[Stored items]

..............................

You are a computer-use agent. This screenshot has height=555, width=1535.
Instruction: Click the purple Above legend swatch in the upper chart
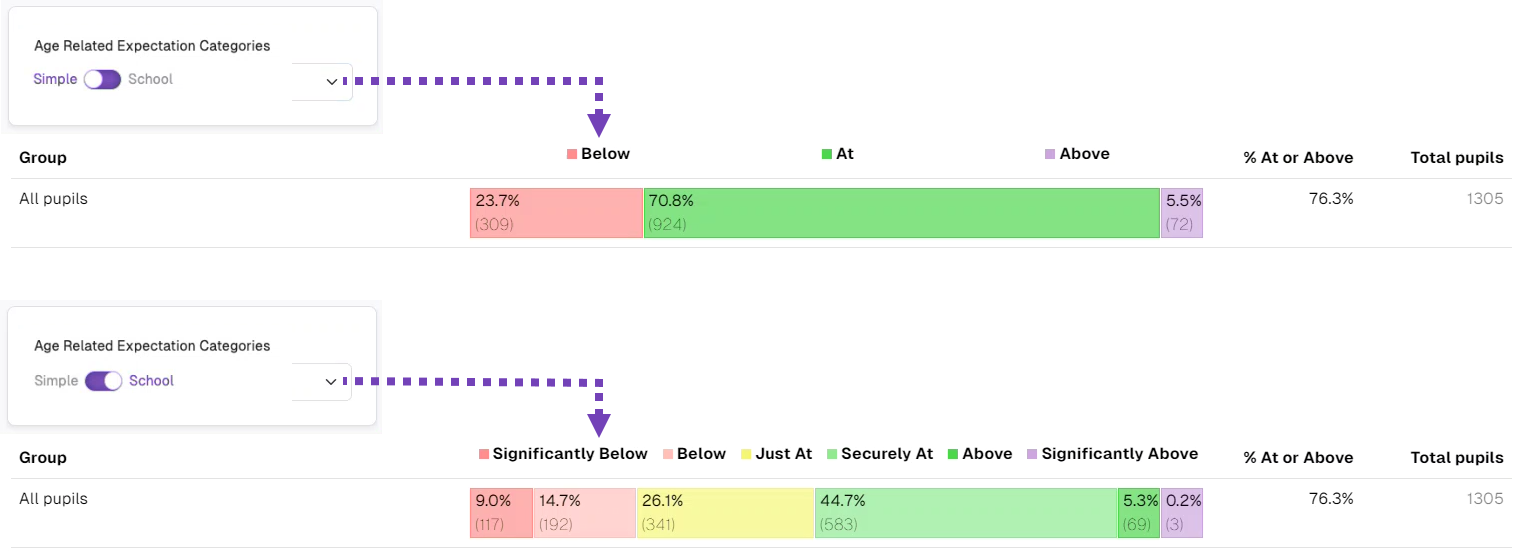point(1050,155)
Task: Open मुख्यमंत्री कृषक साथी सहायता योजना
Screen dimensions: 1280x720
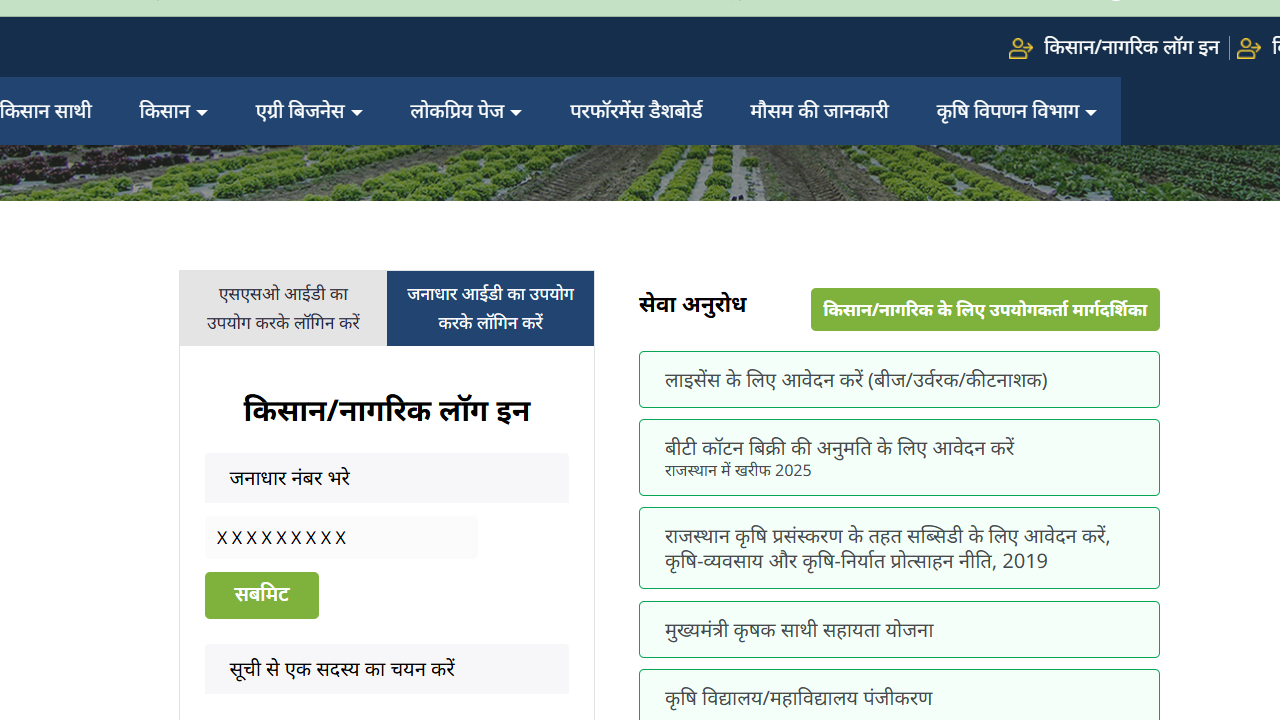Action: pos(899,630)
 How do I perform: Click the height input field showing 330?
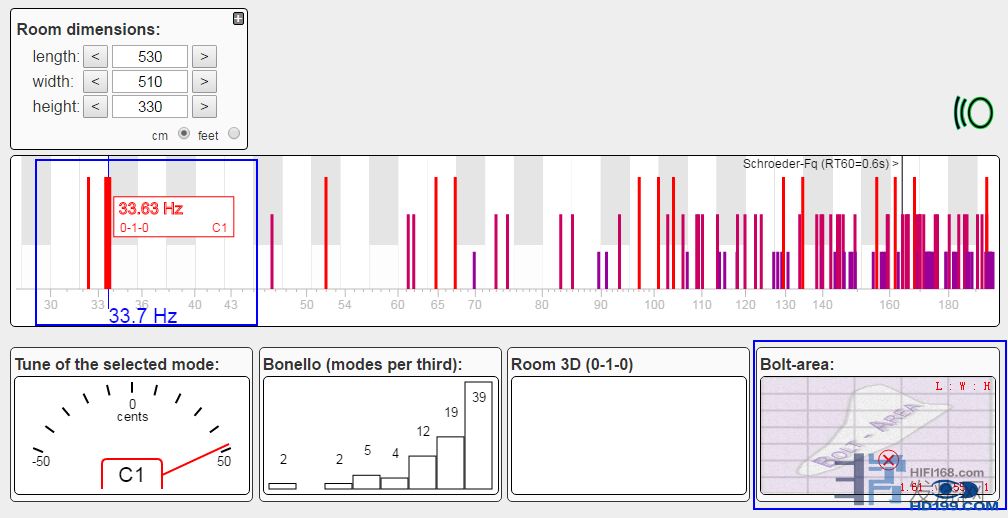coord(150,106)
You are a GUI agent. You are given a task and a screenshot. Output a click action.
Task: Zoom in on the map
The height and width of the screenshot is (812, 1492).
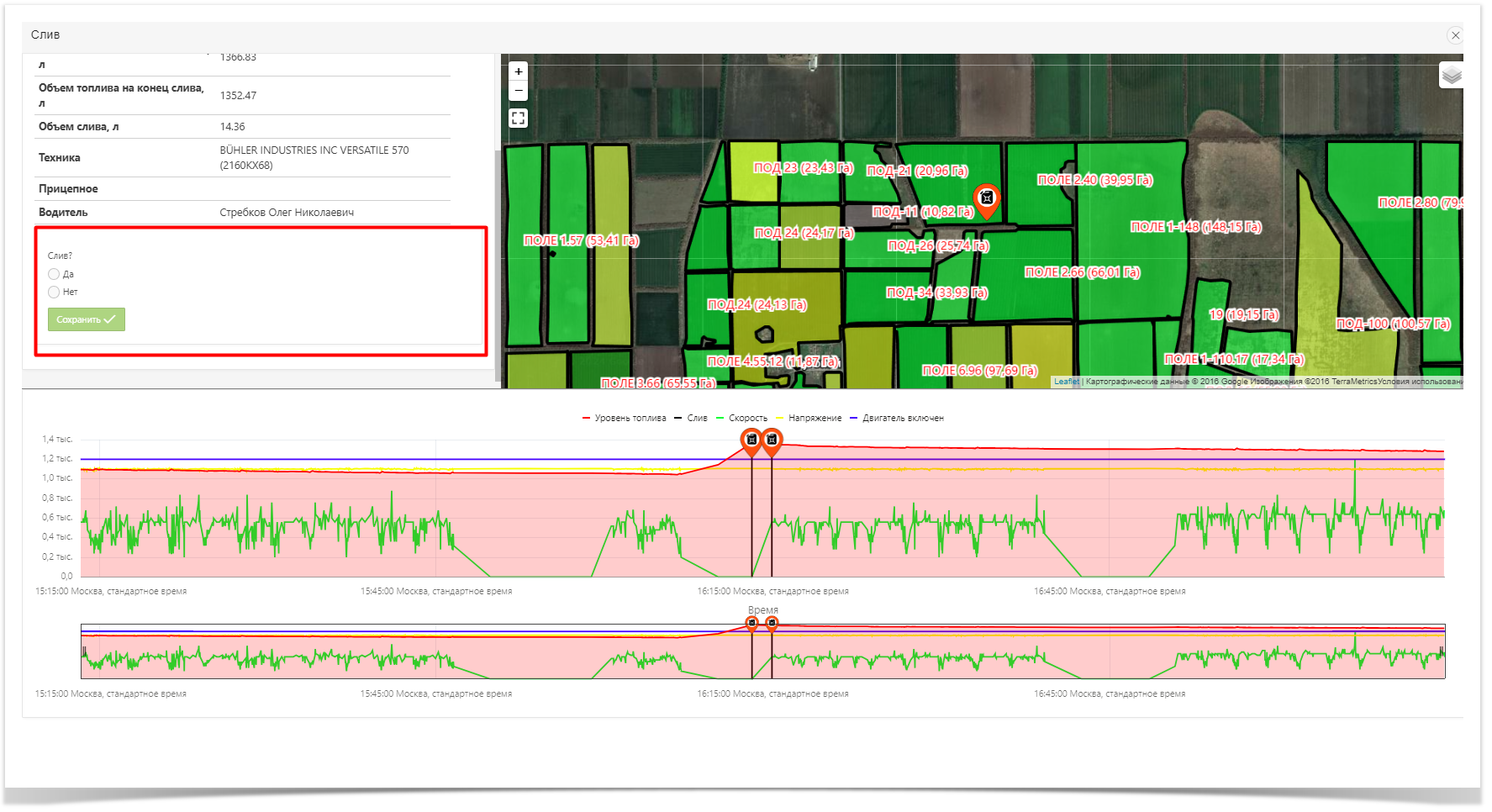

..............................

* **Activity**
Repeat the data word for word. Images are not part of the copy.

* **Answer below**
You are a computer-use agent. This screenshot has height=555, width=1535.
Instruction: Click the purple Above legend swatch in the upper chart
point(1050,155)
Task: Open मुख्यमंत्री कृषक साथी सहायता योजना
Screen dimensions: 1280x720
Action: pos(899,630)
 How do I perform: Click the height input field showing 330?
coord(150,106)
You are a GUI agent. You are given a task and a screenshot. Output a click action.
Task: Zoom in on the map
The height and width of the screenshot is (812, 1492).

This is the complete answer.